Our ability to meta-analyze these data was limited by substantial heterogeneity in comparison groups between studies and in how outcomes were measured. To illustrate the variability in comparison groups, we've summarized in Figure 3 some common ways children with Shigella were defined (in blue) and possible comparison groups (in green). The interpretation of the results is dependent on the combination of the two groups and may or may not be comparable between studies. In practice, it may not be possible to distinguish between the first two blue boxes (whether diarrhea is attributed to Shigella or to another pathogen) particularly in studies that do not test for multiple pathogens. Moreover, it was common for studies to not have any comparison group (particularly for diarrhea outcomes), which limits our ability to make conclusions regarding Shigella consequences, relative to other pathogens or to absence of diarrhea. The comparability of findings was further limited by study heterogeneity in pathogen confirmation techniques (e.g., varying sensitivity of polymerase chain reaction vs culture), assessment of costs, and adjustment for co-infections and confounding factors, including antibiotic use and differences in the standard of care over time and by setting. Furthermore, host factors, such as age, malnutrition, HIV, and measles, are all established risk factors for poor Shigella outcomes and although these characteristics were included in our descriptions of the studies, without a formal meta-analysis, we were unable to statistically assess their contribution to outcomes.

Figure 3.

Examples of heterogeneity in comparison groups for outcome measurement.

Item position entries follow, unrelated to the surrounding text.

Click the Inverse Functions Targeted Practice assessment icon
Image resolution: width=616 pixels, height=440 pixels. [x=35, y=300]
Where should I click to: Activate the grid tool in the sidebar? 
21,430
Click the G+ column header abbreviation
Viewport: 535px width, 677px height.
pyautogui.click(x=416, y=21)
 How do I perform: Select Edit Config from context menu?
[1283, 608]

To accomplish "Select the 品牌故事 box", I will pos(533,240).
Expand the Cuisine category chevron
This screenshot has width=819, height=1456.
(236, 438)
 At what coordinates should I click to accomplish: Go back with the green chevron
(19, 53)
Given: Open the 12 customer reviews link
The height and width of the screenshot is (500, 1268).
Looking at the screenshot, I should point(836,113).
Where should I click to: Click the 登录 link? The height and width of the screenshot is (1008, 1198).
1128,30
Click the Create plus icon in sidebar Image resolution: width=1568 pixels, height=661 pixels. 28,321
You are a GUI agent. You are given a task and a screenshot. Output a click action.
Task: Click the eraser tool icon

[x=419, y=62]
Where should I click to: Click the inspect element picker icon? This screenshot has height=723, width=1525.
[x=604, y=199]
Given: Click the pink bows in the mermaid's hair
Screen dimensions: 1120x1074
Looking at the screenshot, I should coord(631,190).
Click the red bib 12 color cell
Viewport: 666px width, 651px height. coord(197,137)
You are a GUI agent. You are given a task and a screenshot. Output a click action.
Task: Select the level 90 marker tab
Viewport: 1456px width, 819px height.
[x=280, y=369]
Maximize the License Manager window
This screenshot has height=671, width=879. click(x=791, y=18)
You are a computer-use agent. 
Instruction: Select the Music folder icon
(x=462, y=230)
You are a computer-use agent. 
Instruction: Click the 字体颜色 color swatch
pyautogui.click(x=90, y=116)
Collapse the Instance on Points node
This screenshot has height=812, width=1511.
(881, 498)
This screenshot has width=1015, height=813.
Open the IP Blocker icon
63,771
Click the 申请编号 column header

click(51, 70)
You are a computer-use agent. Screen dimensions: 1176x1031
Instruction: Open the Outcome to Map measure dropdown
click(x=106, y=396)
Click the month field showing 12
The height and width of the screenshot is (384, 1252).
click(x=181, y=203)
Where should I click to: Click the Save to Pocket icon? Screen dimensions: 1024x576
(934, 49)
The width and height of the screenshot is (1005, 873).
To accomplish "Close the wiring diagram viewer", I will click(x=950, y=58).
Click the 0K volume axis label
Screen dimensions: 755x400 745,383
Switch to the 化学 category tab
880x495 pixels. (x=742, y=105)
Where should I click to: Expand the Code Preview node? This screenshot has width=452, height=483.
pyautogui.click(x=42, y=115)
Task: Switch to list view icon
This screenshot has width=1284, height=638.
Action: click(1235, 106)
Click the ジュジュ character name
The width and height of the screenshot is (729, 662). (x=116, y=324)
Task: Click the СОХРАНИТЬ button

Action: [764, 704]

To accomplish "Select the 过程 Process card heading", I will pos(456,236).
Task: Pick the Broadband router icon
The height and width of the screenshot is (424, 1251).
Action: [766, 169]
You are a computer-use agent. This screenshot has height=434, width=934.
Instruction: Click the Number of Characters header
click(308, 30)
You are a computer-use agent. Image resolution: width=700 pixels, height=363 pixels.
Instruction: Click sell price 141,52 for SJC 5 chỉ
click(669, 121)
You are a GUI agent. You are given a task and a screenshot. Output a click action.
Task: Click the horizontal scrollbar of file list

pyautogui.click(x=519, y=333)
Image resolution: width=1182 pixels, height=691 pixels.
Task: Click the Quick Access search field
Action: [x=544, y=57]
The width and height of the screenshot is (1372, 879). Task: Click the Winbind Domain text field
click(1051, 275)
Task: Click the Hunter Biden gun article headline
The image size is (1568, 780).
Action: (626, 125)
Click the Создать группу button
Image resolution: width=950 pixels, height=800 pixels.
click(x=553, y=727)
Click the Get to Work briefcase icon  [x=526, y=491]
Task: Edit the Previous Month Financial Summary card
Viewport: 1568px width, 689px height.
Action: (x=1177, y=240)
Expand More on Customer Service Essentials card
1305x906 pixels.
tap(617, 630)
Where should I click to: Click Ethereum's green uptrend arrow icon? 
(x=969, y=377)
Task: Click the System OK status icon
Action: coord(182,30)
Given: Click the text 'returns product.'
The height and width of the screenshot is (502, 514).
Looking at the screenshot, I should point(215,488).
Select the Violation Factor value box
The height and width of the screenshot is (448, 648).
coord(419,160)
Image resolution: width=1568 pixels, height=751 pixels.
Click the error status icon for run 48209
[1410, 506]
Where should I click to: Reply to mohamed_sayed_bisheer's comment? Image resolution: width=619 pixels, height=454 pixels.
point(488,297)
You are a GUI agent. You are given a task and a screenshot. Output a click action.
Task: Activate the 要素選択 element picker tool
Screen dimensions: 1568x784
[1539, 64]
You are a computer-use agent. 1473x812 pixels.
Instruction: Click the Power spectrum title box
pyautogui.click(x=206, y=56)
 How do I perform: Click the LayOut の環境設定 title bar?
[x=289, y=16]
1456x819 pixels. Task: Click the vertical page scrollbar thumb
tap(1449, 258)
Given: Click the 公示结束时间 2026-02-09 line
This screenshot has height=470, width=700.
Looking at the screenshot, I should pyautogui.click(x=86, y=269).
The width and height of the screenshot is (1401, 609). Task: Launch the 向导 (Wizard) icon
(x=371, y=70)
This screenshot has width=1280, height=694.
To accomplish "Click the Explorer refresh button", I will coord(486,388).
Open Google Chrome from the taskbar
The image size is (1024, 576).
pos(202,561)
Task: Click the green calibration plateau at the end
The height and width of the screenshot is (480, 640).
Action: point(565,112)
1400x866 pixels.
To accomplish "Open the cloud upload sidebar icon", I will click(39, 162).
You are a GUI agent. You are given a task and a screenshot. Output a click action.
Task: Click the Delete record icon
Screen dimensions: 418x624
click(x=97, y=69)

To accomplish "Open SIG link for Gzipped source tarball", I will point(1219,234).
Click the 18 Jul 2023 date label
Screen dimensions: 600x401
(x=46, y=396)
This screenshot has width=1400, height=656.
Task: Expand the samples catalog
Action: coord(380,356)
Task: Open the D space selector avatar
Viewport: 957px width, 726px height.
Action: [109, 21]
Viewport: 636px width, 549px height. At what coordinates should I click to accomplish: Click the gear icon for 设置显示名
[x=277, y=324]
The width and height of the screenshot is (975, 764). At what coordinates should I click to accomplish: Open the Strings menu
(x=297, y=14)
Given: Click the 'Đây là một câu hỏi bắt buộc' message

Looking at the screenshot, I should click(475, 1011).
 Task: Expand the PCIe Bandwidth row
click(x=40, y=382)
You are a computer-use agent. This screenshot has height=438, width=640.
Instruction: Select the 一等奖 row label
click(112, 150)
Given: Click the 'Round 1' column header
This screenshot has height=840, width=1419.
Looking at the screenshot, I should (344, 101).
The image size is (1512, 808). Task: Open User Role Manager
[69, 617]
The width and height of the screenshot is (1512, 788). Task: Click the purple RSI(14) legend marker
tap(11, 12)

Abbreviations: qPCR, quantitative polymerase chain reaction.

The strengths of this systematic review include the wide time span of the reviewed literature and extensive breadth of the outcomes assessed. This review identified several evidence gaps, including lack of data on neurodevelopmental outcomes, relatively short follow-up periods for shigellosis, and limited geographic diversity in study locations. Future trials of Shigella-specific vaccines or treatments with long-term follow-up will ultimately be best positioned to document Shigella consequences.

Declaration of interests

The authors have no competing interests to declare.